子供の情景
監督:ハナ・マフマルバフ
出演:ニクバクト・ノルーズほか
日本公開:2009年
若きイランの女性監督がどうしても伝えたかったアフガニスタンの姿
舞台はアフガニスタンのバーミヤン。アフガニスタンでロケが行われた映画はそもそもあまりないのではないかと思いますが、その中でも2001年にターリバーンによって仏像が爆破されたバーミヤンで撮影されたのはおそらくこの映画ぐらいでしょう。
6歳の少女・バクタイは学校に行きたいと言って家を飛び出し、小さな旅が始まります。なんとかノートを手に入れて学校に向かうものの、途中でターリバーンを真似て戦争ごっこをする少年たちに巻き込まれてしまいます。映画公開当時まだ10代だったハナ・マフマルバフ監督は、少女の視点で見た世界の端々の美しさを描くと同時に、アフガニスタンが抱えている社会問題の深刻さ・複雑さを表現しています。監督はどのように演出したのか定かではありませんが、邦題の示す通り製作陣は「子供の情景」に入り込むことに徹して、キャストの子ども・大人たちに自由に演技をさせたのでしょう。重いテーマを背負いながらも、登場人物たちのとても自然で作為がない立ち振舞が映画を見やすくしています。

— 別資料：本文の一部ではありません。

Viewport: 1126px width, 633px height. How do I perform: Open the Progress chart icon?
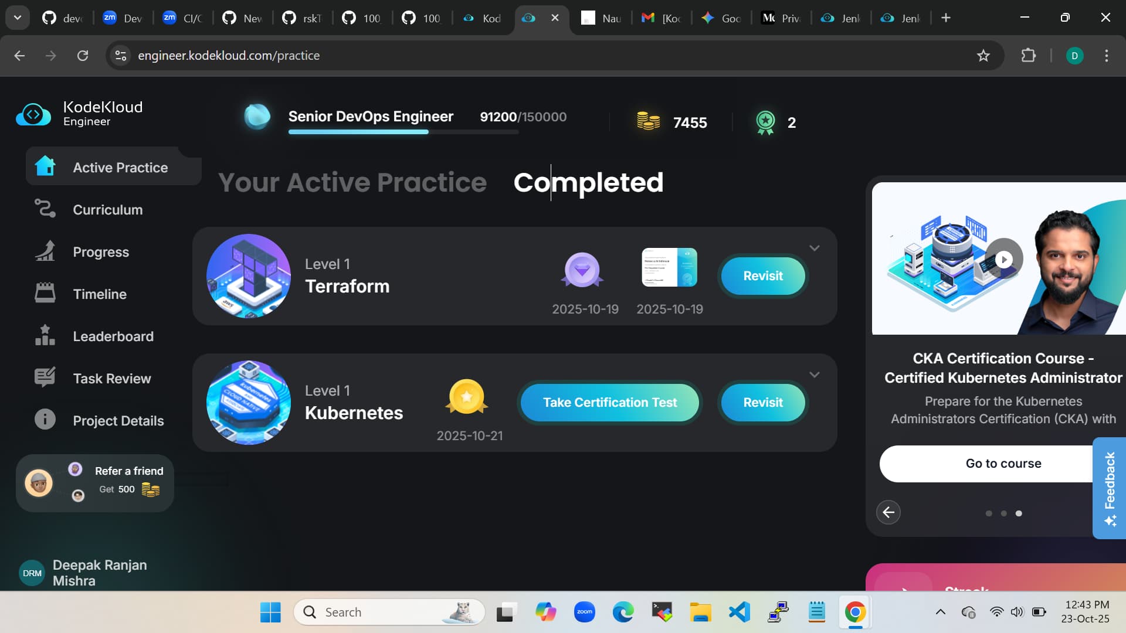point(45,251)
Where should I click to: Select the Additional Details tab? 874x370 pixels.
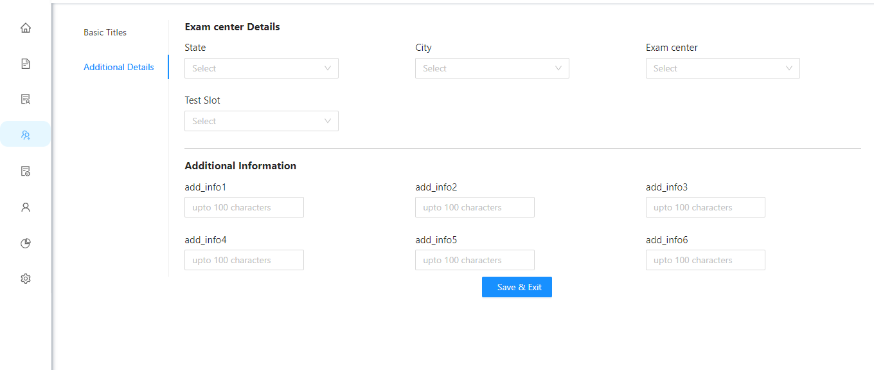pos(119,67)
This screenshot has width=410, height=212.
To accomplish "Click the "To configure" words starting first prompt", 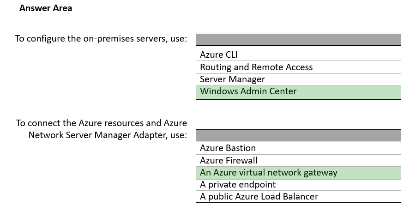I will [40, 38].
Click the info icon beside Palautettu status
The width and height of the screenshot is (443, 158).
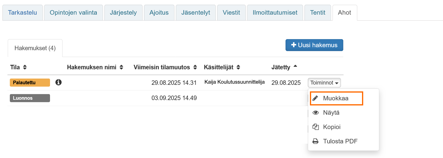pos(59,82)
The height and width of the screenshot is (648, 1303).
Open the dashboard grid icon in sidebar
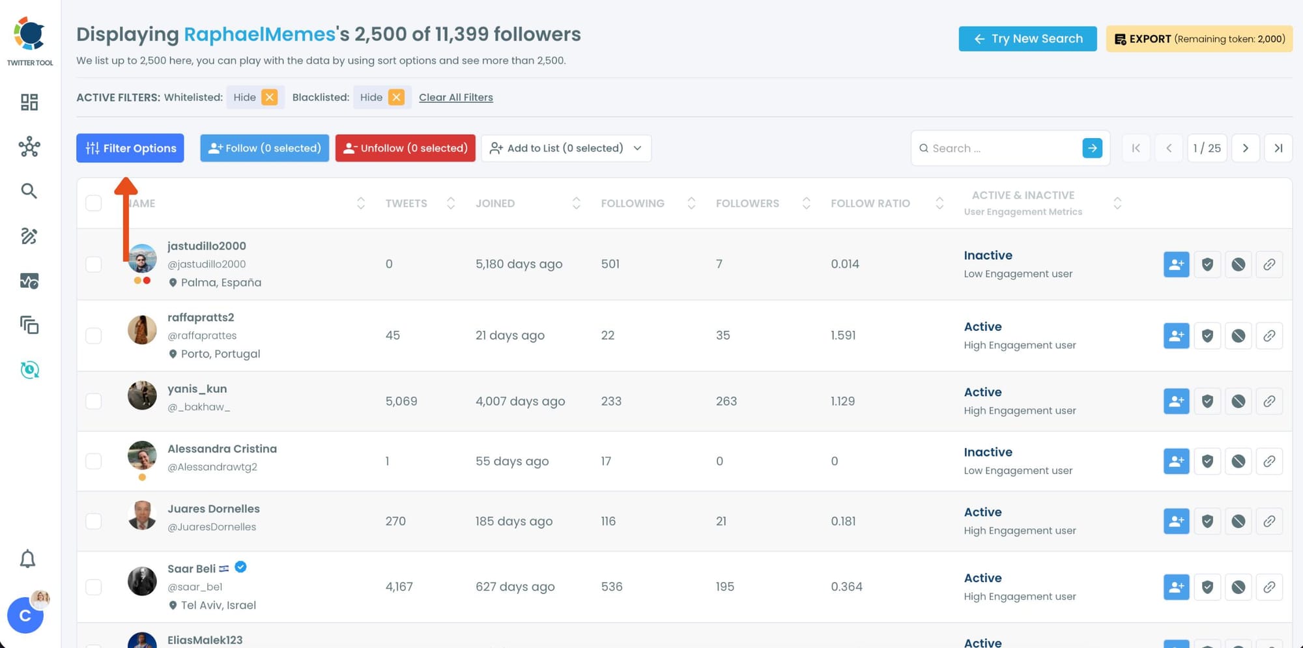point(29,102)
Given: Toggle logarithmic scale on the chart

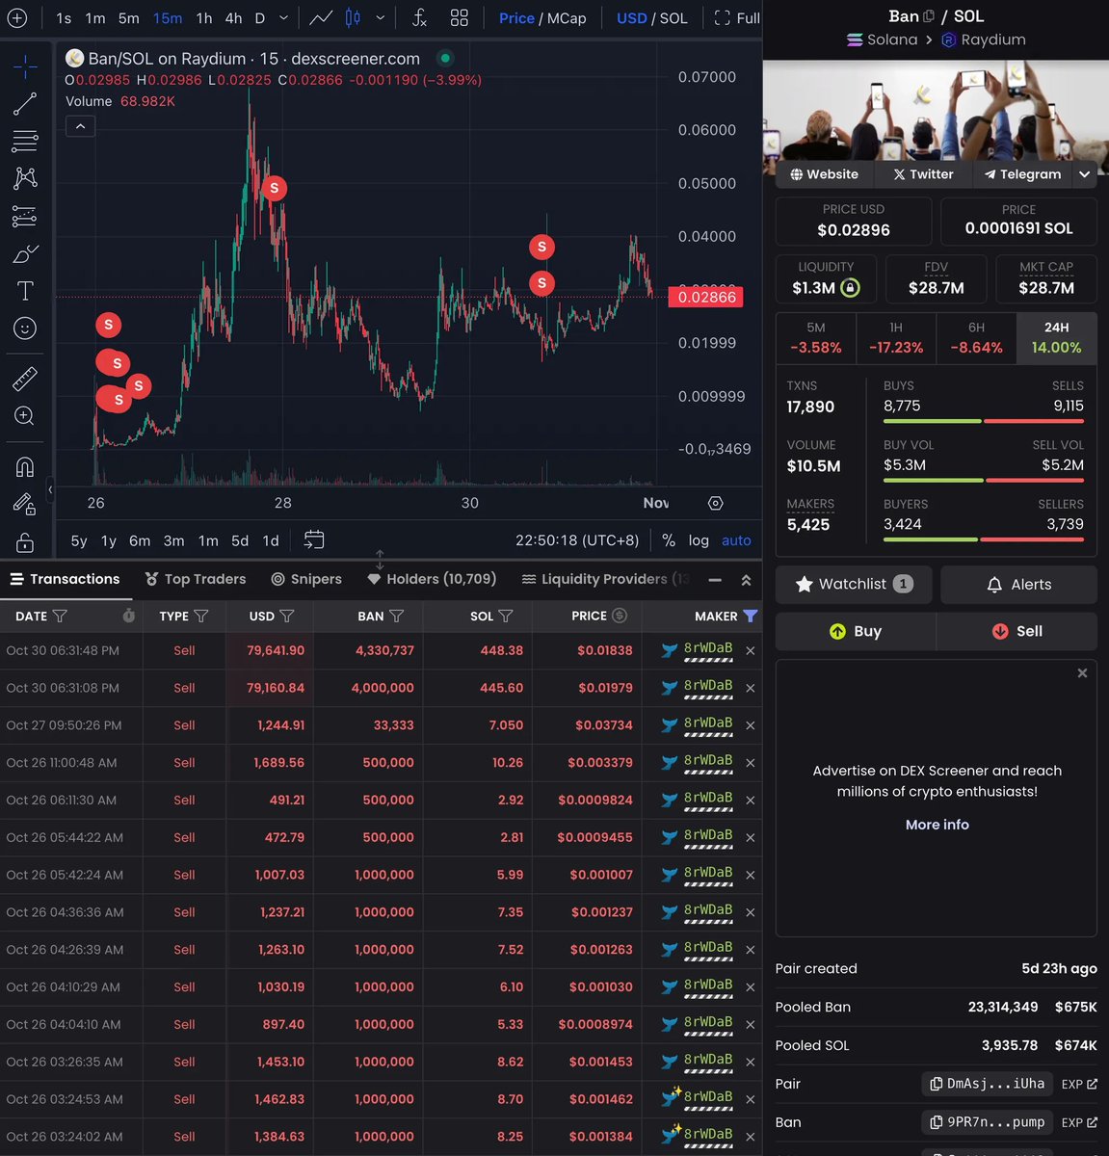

劇中に多くの比喩が登場しますが、ターリバーンによって破壊された仏像があった空洞もひとつの大きな比喩でしょう。何が無くなったのか、そして空洞をこれからどのように埋めていくのか。そうした比喩が込められているように思えます。この作品の原題は『Buddha Collapsed out of Shame(ブッダは恥辱のあまり崩れ落ちた)』ですが、アフガン内戦も9.11も仏像の爆破も、子どもたちには何の責任もありません。バクタイの年齢が2001年に生まれたか生まれていないかぐらいの6歳であるというのも、偶然かもしれませんが題名に大きな関わりがあるように思えます。
子どもの純粋さに触れてみたいという方から、じっくりと国際情勢について考えてみたいという方、教育の機会が与えられていない国の子どもたちについて考えてみたいという方まで広くおすすめできる訴求力に溢れた映画です。